MEDICAL WAIVER

MEDICAL WAIVER

PARTICIPANT INFORMATION

Participant’s name _________________________

Street Address___________________ City ________________ Zip__________________

Allergies: _______________________

Other Medical Conditions: _______________________________________________

Participant’s Physician: _______________________________________

PARENT/GUARDIAN INFORMATION

Father’s name _____________________________ Home phone __________________

Mother’s name _____________________________ Home phone __________________

In an emergency when parent/guardian cannot be reached or is not applicable, please contact the following:

Name ________________________ Phone ________________________

Name _______________________ Phone ___________________________

Recognizing the possibility of injury or illness, and in consideration for The Hero Within You Network Inc., accepting your child in its programs, I consent to my child participating in the programs. Further, I hereby release, discharge, and otherwise indemnify The Hero Within You Network, its member organizations and sponsors, their employees, against any claim by or on behalf of my child as a result of my child’s participation in the Programs.

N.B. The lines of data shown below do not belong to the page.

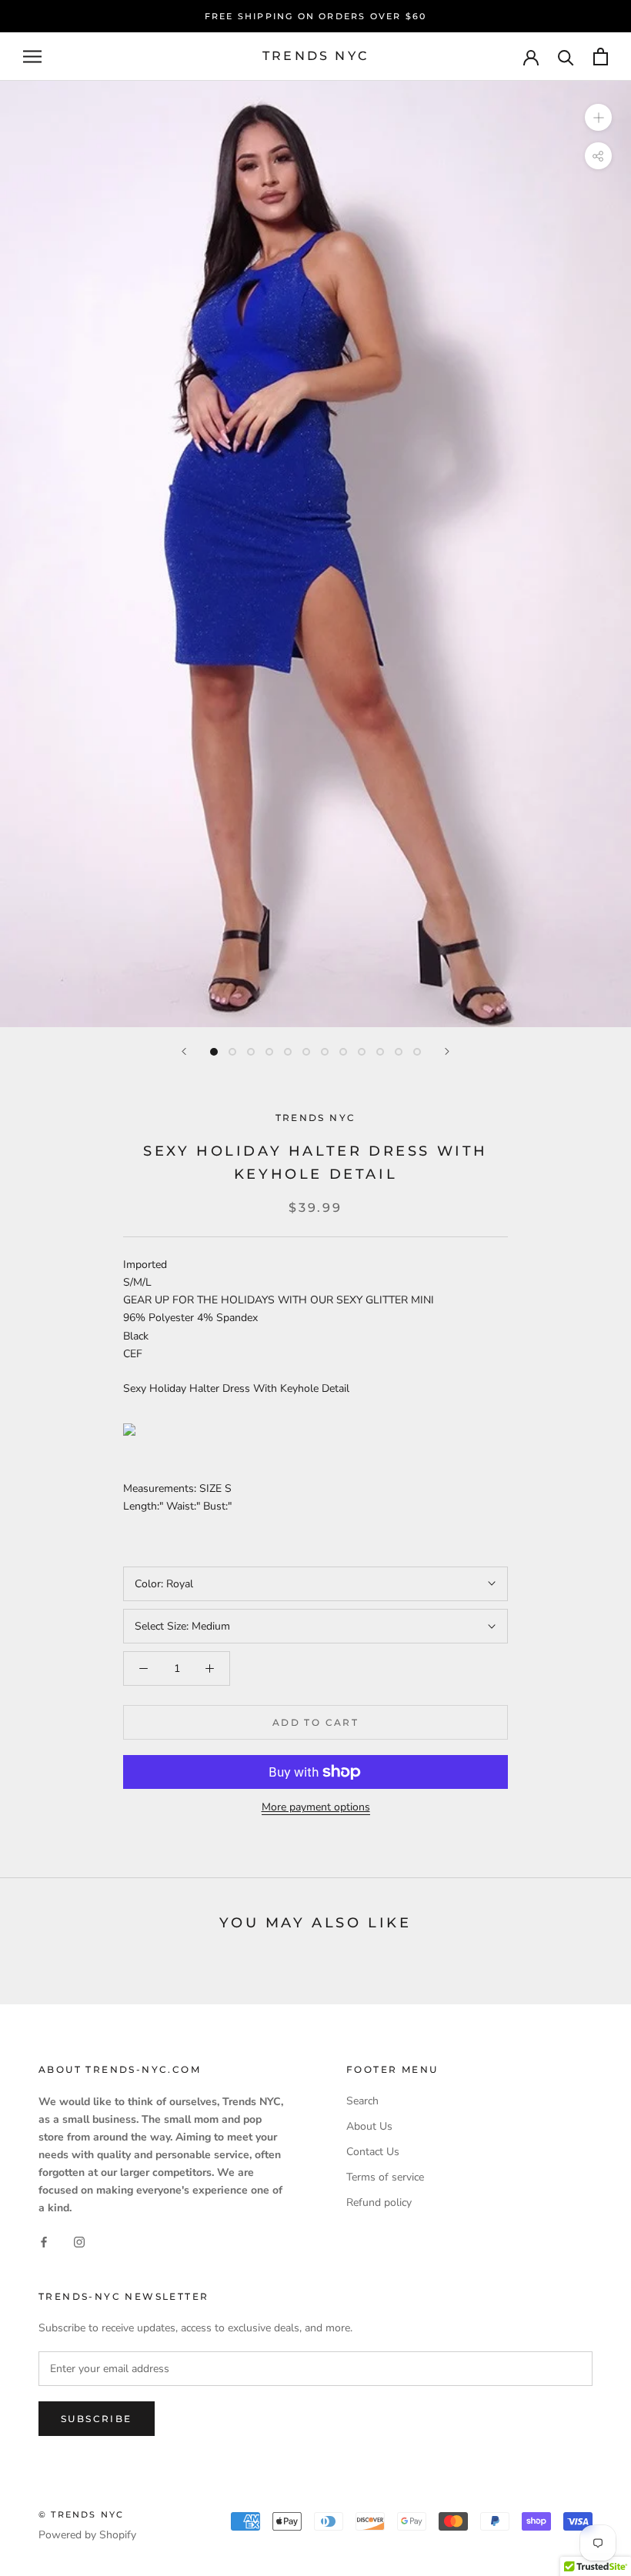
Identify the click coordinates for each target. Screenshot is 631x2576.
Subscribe (96, 2418)
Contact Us (372, 2151)
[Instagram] (79, 2242)
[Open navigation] (32, 56)
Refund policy (379, 2202)
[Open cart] (600, 56)
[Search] (566, 56)
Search (362, 2101)
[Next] (447, 1051)
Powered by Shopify (87, 2535)
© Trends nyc (81, 2514)
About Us (369, 2126)
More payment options (316, 1807)
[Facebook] (43, 2242)
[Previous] (184, 1051)
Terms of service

I hereby represent that my child has received physical examination by a licensed medical practitioner and he/she is fit to participate in the activities of the organization. I have provided written notice, which is submitted in conjunction with this release and attached hereto, setting forth any specific issue, condition, or ailment, in addition to what is specified above, that my child has or that may impact my child’s participation in the Programs.

I give my consent to a licensed medical doctor or dentist provide my son/daughter with medical assistance and/or treatment and agree to be financially responsible for the reasonable cost of any such assistance and/or treatment.

I hereby represent that I have read and understood the terms and provisions herein and agree to be bound by them.